**RECORDS SUPPLIED**
===

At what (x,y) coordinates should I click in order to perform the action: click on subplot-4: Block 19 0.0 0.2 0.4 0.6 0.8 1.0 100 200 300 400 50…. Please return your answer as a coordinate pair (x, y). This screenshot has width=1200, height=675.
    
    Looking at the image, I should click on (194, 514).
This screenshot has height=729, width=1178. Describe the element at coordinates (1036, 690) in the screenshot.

===

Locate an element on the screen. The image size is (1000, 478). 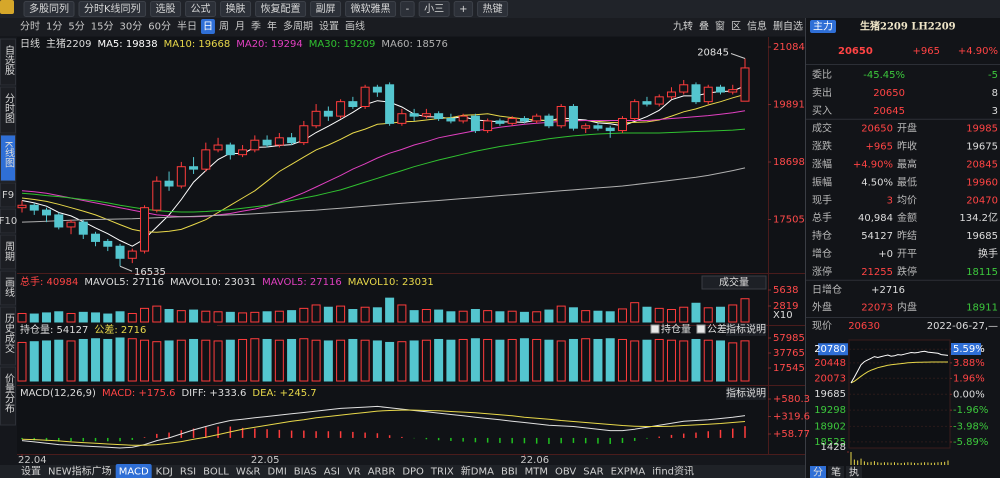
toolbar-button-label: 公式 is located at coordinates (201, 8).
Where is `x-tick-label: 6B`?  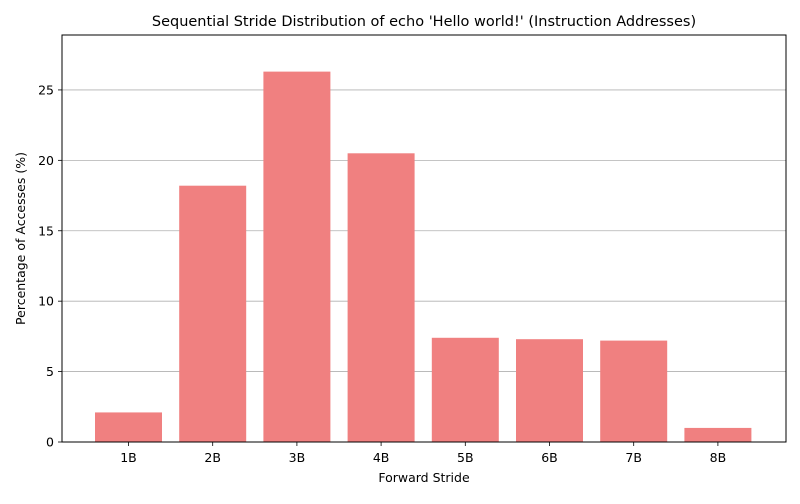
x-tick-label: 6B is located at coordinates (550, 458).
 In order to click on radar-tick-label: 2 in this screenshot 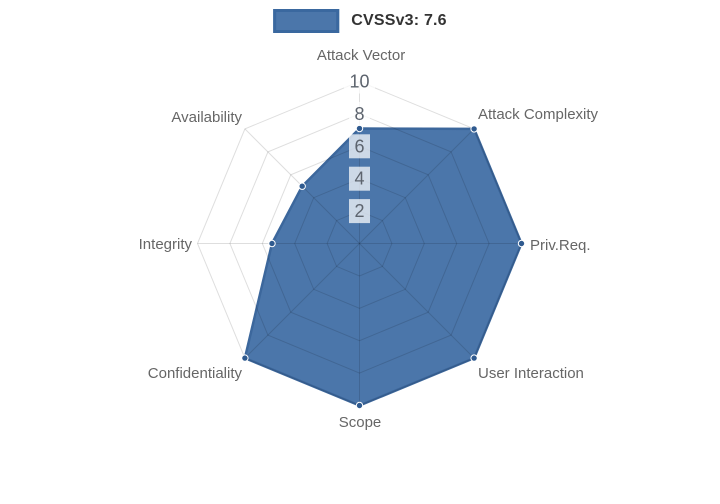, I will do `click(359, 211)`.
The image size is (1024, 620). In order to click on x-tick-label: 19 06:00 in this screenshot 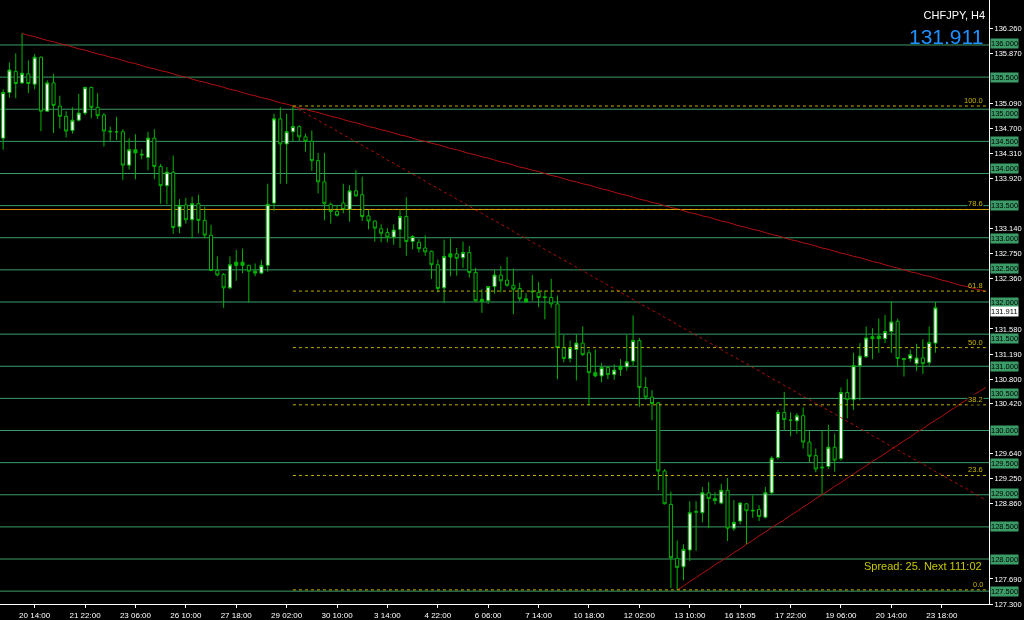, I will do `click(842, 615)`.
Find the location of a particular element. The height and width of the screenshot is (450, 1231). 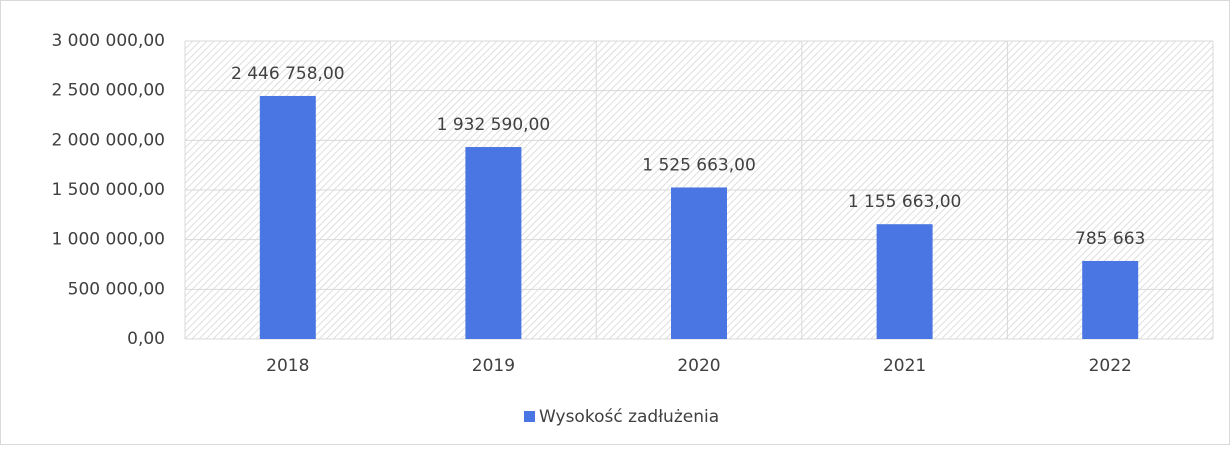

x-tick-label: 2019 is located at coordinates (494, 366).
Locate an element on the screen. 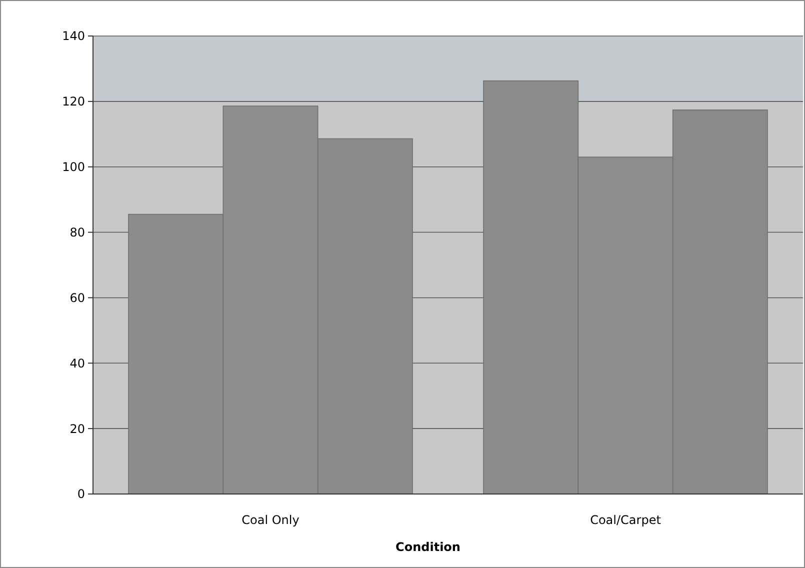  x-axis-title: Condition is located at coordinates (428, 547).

===

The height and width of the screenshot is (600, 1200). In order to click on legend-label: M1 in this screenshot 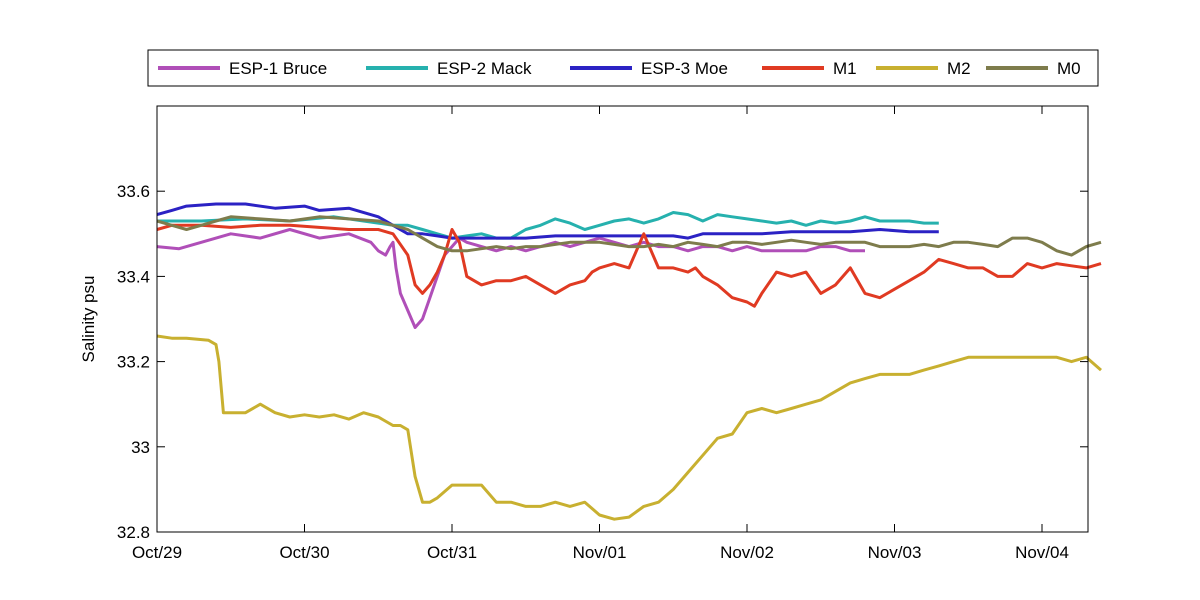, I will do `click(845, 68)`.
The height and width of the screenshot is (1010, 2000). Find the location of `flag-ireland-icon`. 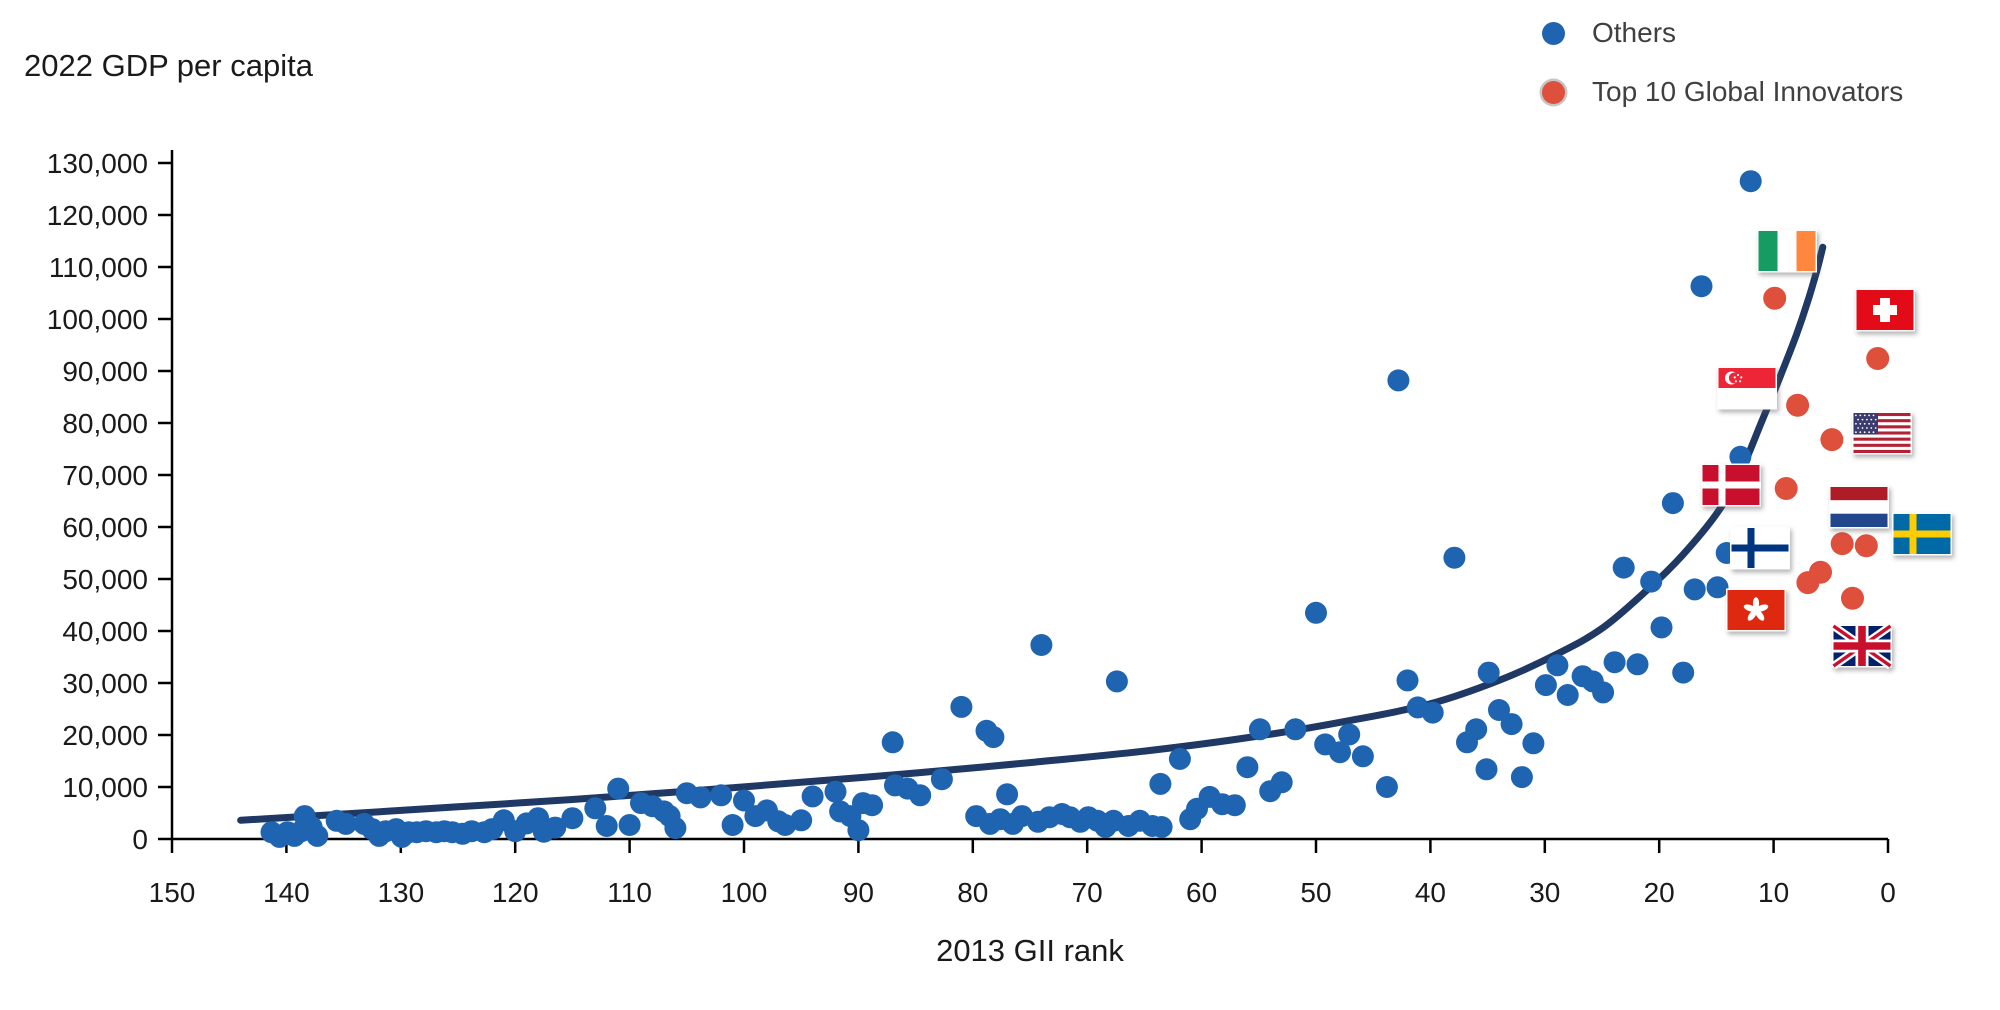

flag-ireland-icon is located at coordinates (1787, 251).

===

**EXERCISE BRIEF**
Reproduce the lines of the listing word for word, from the line with "At what (x,y)" to the line with "Looking at the", including both of those lines.

**THE ANSWER**
At what (x,y) coordinates should I click in order to perform the action: click on subplot-4: Block 19 0.0 0.2 0.4 0.6 0.8 1.0 100 200 300 400 50…. Please return your answer as a coordinate pair (x, y). This screenshot has width=1200, height=675.
    
    Looking at the image, I should click on (194, 514).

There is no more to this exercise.